Q. In dC/dw1 = (dC/da3)(da3/da2)(da2/da1)(da1/dw1), what is each factor?

dC/da3 = the output’s desire (lesson 8); da3/da2 = w3 and da2/da1 = w2 = the desire flowing back through each weight; da1/dw1 = a0 = the input feeding the weight. For a0=1,w1=2,w2=3,w3=0.5,y=2: 2·0.5·3·1 = 3.

Q. Why run the chain rule backward?

Because every weight’s chain shares the output-side factors. Computing from the output backward calculates each shared factor once and reuses it. Going forward recomputes them for every weight.
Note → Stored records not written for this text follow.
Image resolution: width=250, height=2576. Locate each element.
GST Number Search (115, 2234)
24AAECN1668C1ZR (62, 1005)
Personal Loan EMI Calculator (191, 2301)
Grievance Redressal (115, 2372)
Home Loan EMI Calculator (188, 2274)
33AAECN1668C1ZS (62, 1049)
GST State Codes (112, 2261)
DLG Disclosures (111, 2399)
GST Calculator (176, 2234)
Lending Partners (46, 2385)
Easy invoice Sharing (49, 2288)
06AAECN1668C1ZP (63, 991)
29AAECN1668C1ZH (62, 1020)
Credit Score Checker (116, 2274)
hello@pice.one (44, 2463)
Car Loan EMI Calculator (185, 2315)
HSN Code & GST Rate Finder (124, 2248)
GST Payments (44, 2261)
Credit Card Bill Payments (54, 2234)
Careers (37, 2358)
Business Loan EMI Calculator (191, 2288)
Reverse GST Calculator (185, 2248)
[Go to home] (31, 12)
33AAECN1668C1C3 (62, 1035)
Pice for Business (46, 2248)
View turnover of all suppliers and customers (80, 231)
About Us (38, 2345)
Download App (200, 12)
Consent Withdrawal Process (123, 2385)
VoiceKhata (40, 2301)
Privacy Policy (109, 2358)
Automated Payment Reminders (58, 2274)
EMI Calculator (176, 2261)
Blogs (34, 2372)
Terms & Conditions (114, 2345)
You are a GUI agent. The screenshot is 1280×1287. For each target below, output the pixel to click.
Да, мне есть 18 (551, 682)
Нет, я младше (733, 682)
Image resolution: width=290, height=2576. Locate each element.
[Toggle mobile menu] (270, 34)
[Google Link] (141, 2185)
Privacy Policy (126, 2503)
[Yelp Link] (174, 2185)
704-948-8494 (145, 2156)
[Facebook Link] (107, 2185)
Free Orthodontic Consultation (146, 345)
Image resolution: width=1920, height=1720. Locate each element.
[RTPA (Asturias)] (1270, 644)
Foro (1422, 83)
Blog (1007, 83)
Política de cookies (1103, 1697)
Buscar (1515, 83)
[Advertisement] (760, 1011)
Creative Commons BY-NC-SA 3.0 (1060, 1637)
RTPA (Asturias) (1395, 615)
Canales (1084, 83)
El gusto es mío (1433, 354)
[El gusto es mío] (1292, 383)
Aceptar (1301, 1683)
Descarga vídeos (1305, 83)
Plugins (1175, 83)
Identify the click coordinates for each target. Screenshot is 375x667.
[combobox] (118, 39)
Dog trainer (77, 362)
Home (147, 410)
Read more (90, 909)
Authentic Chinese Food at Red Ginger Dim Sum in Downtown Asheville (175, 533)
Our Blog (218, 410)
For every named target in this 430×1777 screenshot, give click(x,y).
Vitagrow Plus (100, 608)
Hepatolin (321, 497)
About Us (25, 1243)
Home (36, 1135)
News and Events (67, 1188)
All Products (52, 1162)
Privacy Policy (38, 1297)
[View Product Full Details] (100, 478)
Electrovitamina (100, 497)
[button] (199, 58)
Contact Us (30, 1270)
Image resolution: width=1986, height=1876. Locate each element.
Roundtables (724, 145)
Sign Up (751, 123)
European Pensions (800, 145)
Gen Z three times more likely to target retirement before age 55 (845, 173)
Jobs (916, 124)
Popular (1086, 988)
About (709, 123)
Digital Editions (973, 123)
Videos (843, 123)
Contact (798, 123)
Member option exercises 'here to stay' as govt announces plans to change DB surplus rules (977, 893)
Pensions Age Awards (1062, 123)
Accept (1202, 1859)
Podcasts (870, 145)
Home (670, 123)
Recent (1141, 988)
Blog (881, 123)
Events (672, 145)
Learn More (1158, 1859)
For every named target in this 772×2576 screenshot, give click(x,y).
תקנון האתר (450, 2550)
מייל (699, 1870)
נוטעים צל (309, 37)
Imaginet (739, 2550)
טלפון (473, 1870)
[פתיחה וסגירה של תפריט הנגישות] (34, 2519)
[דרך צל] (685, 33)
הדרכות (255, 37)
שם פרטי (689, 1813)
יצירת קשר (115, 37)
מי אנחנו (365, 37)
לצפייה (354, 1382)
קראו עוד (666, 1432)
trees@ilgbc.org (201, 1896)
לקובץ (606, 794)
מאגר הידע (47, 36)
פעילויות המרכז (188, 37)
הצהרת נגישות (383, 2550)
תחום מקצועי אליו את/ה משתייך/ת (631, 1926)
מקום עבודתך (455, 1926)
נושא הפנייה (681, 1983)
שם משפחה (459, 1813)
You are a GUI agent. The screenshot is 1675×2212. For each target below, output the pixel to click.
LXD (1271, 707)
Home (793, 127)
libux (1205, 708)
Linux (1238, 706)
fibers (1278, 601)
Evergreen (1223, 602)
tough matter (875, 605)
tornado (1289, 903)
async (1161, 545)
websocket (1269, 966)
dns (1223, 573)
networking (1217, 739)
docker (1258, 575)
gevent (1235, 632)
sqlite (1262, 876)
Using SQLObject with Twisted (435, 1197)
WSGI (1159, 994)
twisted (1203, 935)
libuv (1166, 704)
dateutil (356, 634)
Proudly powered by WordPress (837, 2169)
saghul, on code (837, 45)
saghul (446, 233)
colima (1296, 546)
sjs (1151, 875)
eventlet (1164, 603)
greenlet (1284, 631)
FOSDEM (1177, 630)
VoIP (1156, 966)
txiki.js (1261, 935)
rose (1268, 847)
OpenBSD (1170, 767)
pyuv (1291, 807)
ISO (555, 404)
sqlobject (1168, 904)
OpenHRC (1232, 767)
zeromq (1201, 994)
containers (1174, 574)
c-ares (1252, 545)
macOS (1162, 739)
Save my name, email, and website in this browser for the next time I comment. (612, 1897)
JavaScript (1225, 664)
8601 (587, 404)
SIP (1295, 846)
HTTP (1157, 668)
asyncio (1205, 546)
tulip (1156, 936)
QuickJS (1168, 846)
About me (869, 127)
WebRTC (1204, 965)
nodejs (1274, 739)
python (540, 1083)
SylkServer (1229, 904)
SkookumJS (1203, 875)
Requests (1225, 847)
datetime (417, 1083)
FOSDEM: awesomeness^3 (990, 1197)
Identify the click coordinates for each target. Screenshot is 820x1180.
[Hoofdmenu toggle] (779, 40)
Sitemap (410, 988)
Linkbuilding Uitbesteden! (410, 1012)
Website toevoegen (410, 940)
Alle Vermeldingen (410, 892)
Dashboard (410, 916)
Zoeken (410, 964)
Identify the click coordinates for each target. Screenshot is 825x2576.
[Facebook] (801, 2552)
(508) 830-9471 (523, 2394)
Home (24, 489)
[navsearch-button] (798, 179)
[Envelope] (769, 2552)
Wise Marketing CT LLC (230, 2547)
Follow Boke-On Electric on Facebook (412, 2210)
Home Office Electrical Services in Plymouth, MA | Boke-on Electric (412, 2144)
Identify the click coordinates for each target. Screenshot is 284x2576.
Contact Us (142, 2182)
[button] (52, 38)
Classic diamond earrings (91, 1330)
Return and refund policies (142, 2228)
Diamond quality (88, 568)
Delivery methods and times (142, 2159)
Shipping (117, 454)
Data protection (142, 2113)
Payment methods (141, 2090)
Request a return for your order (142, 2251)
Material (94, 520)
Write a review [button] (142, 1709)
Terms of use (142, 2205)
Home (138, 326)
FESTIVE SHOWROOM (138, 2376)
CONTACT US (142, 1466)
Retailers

Same answers, far more work.

Q. How does one backward sweep give the whole gradient?

The chains for all weights share their output-side factors, so a single backward pass computes every weight’s slope at once, for about the cost of one forward pass. That is the arithmetic reason behind lesson 8’s “one backward pass yields the whole gradient.”

Q. What does adding the activation function back change?

Each layer just contributes one extra factor to its chain, the slope of the activation function (sigmoid or ReLU) at that point. One more small number to multiply per step; the method is unchanged.

Q. What is the vanishing gradient problem?

When a long chain has many factors each below 1, their product shrinks toward zero, so front-layer weights in a deep network get almost no learning signal. It comes straight from multiplying many small rates along a long backward chain.

Q. Do you need to master calculus to understand backprop?

No. You need one line: rates multiply along a chain. Track 8 builds the chain rule in depth, but lesson 8’s desires-propagating-backward intuition already carried the idea before any symbols appeared.